Justin Bekelman Wins 2018 American Cancer Society Cancer Control Award
The award will be presented at the organization's Annual Awards Dinner on November 1 in the King of Prussia Crown Plaza Hotel. Established in 1995, the annual honor recognizes an individual "who has made a major and unique contribution to cancer control."
'Really making an impact'
"This award and event celebrates people who are doing something different and really making an impact," said Erik McGaughey, Director of Community Development for ACS and staff coordinator of the awards program. That market chapter encompasses Philadelphia, Bucks, Delaware, Chester and Montgomery counties where thousands of volunteers and medical professionals are engaged in cancer control efforts.
"Cancer control" describes a wide range of activities aimed at reducing the cancer burden in a given population through dissemination and delivery of evidence‐based interventions focused on prevention, early detection, or treatment.
New Cancer Care Innovation Center
Bekelman, MD, is Associate Professor in the Departments of Radiation Oncology and Medical Ethics and Health Policy at the Perelman School of Medicine, Director of the newly established Penn Center for Cancer Care Innovation (PC3I) at the Abramson Cancer Center (ACC), a faculty member at the Center for Health Incentives and Behavioral Economics (CHIBE), a Senior Fellow at the Penn Center for Precision Medicine (PCPM) and the Leonard Davis Institute for Health Economics (LDI), all at the University of Pennsylvania.

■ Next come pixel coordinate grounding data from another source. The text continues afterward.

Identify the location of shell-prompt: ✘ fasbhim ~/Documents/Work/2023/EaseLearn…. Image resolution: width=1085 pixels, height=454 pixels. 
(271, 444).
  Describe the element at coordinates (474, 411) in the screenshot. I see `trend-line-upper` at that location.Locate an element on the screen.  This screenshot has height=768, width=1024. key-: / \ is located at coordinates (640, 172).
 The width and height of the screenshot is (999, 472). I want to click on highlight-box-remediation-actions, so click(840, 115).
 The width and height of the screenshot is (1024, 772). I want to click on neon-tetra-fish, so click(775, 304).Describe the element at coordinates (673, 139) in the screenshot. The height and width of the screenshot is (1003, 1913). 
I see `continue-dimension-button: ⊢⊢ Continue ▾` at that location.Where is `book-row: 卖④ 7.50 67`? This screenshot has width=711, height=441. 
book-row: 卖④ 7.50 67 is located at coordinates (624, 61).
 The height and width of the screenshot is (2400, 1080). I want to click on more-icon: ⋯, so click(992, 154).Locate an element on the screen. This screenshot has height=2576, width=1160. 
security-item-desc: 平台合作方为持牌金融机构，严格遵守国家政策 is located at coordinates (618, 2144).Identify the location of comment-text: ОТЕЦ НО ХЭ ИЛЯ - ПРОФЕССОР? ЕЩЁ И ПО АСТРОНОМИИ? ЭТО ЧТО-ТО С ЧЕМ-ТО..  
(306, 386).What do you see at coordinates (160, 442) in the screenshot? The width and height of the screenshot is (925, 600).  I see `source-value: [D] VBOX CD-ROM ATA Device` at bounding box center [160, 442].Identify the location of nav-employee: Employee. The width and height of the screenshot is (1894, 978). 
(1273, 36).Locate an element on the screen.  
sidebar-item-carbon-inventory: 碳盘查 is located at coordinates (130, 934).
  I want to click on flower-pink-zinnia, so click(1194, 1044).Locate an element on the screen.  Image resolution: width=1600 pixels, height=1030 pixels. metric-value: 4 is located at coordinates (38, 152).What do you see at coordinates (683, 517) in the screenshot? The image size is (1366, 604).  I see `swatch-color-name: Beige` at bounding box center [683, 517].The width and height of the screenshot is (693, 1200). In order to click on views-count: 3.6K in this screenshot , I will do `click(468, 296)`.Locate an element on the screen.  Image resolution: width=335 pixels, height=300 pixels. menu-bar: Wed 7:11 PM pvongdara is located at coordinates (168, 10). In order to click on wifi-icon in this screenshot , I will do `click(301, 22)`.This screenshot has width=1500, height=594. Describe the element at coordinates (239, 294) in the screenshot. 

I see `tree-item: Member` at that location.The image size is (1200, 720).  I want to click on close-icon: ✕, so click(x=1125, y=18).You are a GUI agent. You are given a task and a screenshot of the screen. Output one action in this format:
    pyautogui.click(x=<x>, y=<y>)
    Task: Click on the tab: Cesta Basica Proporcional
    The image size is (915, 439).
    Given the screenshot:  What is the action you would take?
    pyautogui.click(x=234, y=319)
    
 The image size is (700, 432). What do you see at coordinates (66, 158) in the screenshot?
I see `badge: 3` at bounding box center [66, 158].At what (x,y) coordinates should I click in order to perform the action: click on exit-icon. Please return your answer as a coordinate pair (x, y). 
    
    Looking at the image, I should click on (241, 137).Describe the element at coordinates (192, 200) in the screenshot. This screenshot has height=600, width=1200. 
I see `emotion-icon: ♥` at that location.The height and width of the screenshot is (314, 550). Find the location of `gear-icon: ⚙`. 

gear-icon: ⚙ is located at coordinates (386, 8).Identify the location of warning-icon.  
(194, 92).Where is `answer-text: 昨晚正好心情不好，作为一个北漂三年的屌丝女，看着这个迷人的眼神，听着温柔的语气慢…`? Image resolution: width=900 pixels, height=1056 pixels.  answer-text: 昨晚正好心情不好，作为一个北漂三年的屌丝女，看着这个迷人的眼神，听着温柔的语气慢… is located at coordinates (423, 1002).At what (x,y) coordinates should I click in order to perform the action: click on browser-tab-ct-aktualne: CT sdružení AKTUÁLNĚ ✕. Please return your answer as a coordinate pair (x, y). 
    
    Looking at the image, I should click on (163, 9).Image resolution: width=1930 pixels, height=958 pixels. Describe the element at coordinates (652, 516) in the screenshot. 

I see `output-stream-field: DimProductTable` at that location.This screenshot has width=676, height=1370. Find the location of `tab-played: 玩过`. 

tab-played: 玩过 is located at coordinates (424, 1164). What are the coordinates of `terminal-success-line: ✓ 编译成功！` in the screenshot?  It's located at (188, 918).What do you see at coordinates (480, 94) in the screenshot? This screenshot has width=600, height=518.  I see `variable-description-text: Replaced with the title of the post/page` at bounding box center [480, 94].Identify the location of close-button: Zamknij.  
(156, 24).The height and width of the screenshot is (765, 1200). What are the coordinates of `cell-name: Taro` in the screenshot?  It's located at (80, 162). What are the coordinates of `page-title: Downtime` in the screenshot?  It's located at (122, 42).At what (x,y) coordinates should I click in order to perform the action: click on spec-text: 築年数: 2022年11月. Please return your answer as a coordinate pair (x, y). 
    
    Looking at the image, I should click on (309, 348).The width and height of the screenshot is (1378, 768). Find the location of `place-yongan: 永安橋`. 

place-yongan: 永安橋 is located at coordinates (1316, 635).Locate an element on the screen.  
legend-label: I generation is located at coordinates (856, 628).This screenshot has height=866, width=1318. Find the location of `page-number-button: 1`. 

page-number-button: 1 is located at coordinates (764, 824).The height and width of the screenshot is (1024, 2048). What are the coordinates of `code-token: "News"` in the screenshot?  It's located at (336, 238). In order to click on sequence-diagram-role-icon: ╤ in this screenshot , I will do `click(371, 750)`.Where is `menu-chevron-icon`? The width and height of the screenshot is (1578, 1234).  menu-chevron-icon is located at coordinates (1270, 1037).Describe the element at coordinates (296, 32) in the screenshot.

ACS judging documents characterize him as "one of the most consequential cancer health services researchers in the United States (who) has achieved international distinction for his path-breaking scientific leadership in cancer comparative effectiveness and delivery system reform research."
Targeted cancer drugs
In recent years, Bekelman led a multidisciplinary group of experts from cancer medicine, patient advocacy, insurance and pharmaceutical companies, health care economics, policy, law and regulation that proposed a comprehensive set of recommendations for maximizing the clinical benefit and affordability of "targeted" cancer drugs -- some of which have been as miraculously effective as they are astronomically expensive.
Earlier this year as a keynote speaker, Bekelman presented those recommendations to 22,600 attendees at the Annual Meeting of the American Association for Cancer Research at the same time they were published in the Journal of the American Medical Association (JAMA). Twitter pickup of that JAMA article, according to the ACS, "reached over 700,000 readers" while the Altmetric system that measures readership of academic literature rated the article as one of its highest ranked.
ACS's McGaughey noted that both the unusually wide and high-profile dissemination of Bekelman work and its tight focus on improving the costs, quality and integrity of cancer care at the point of delivery makes the Penn physician-scientist "a great partner to the American Cancer Society."